Houlton recalled a time when the district had ordered chicken strips with whole-grain breading in response to a whole-grain requirement. Both students and kitchen staff were less than enthused about the new product.

“It was terrible. The breading, it was like chewing on paper towel or cardboard,” Houlton said. “The kids were eating this thing that they used to eat. Now there’s no trust. It’s the worst thing that can happen to a food item.”

By adjusting other food items served with the chicken strips, they were able to find some that more closely resembled the ones that students had come to know and love, but it took time for students to give them a chance.

In school, things are constantly changing: friends, classes, personalities, you name it, but Houlton believes the one constant should be food.

“It’s stability,” Houlton said. “At the high school, one day you’re country, the next day you’re a sports star, the next day you’re a grunge or whatever you want to be. The only stability is meals.”

When schools throughout Iowa closed in March 2020 due to the pandemic, the district’s food service workers continued to show up at their respective posts to prepare meals for curbside service.

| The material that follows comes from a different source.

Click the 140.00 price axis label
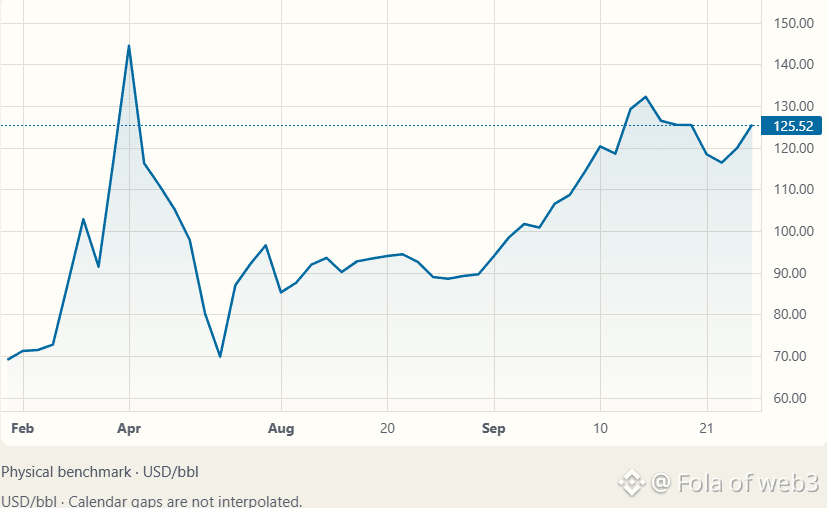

When schools resumed in-person learning, those same workers adapted quickly to supply chain issues, one time subbing in sausages for hotdogs, and staffing shortages, replacing hot breakfasts with pre-packaged ones, but still there was food — and a whole lot of it.

The BHS kitchen serves as the food hub for the entire district, and between 1,800 and 2,100 lunches pass through it each day.

Keeping much of it in order is Kelly Pfeifer, who oversees satellite operations.

“I’m responsible for all the food to go out to the six schools, the four elementary and the intermediate and middle schools,” Pfeifer said.

That includes sending out modified meals for students with allergies, food sensitivities, and health conditions such as diabetes.

Pfeifer has been in her current position for three years but joined the district nine years ago as a food service substitute before becoming a server at Sunnyside Elementary School.

“It was great for my family,” Pfiefer said, explaining the position allowed her to get to know her kids’ friends and teachers.

She also enjoyed interacting with students.

“When I worked in the elementaries, I loved the little kids,” she said. “They were so cute.”

Marvalene Cousins, a general cook, is in her 32nd year in the district. Each day, she prepares three types of sandwiches and looks forward to interacting with the students who come through her line.

“I like the people, the kids, just having a good time,” she said. “We’ll make small talk with them, ask them how they are, how their weekend was. You can get some ornery ones, and you just have to talk back. The next day, they’re sweet as can be.”

Vegetable cook Dottie Huss began working in the high school 30 years  ago, following in the footsteps of her aunt, who worked in school food service for more than a decade.

“I get along with the kids real well,” Huss said.

There are a total of 13 kitchen staff at BHS, and Houlton said each plays a vital role in operations.

“The crew that I have, they’re on top of it,” Houlton said. “This is the best that it gets for school food service, There’s a lot of thought and care in it.”